Here is a proof from Introduction to the Theory of Statistics (3rd edition) by Mood-Graybill-Boes:
(Check the second page)
This works under "suitable" conditions (the CDF must be differentiable in all its arguments)
Let $x_1<x_2<\cdots<x_n$ and let $\delta>0$ be small enough so that the intervals $I_k=(x_k-\delta,x_k]$ are disjoint.
Then $$X_{(1)}\in I_1\wedge\cdots\wedge X_{(n)}\in I_n\iff \exists \sigma\in S_n[X_{\sigma(1)}\in I_1\wedge\cdots\wedge X_{\sigma(n)}\in I_n]$$
The probability of the RHS is: $$n!\prod_{k=1}^nP(X\in I_k)=n!\prod_{k=1}^n(F(x_k)-F(x_k-\delta))$$ where $F$ denotes the CDF of the $X_k$.

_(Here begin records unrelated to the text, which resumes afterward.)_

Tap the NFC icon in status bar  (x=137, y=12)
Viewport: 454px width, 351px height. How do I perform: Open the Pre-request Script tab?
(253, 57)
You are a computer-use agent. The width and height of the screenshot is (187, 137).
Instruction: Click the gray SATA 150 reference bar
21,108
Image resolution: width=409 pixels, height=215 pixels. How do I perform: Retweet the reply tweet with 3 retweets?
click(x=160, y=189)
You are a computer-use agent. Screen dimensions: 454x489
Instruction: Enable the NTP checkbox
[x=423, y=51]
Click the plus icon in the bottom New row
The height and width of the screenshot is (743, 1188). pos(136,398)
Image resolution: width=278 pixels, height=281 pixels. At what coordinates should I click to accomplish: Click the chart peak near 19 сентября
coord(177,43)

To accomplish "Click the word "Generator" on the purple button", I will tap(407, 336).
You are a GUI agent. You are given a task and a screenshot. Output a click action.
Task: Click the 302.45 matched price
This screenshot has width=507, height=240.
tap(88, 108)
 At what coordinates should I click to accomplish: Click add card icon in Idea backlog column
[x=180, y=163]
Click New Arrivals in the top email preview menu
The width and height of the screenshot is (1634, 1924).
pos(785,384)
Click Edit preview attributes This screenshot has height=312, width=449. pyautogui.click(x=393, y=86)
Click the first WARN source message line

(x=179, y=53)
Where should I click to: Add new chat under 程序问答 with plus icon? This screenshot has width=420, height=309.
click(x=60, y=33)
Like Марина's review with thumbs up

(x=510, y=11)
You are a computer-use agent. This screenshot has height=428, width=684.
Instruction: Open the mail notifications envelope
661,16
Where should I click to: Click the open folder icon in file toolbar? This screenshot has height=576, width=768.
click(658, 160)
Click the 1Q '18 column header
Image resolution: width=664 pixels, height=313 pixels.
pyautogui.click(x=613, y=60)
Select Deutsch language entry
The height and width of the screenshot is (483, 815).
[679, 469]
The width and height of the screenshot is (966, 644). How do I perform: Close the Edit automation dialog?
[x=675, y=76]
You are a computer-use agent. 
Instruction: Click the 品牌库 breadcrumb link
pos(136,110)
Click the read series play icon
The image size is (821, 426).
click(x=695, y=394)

Further: $$\lim_{\delta\to0}\delta^{-n}P(X_{(1)}\in I_1\wedge\cdots\wedge X_{(k)}\in I_k)=f_{X_{(1)},\dots,X_{(1)}}(x_1,\dots,x_k)$$ and: $$\lim_{\delta\to0}\delta^{-n}n!\prod_{k=1}^nP(X\in I_k)=n!\prod_{k=1}^nf(x_i)$$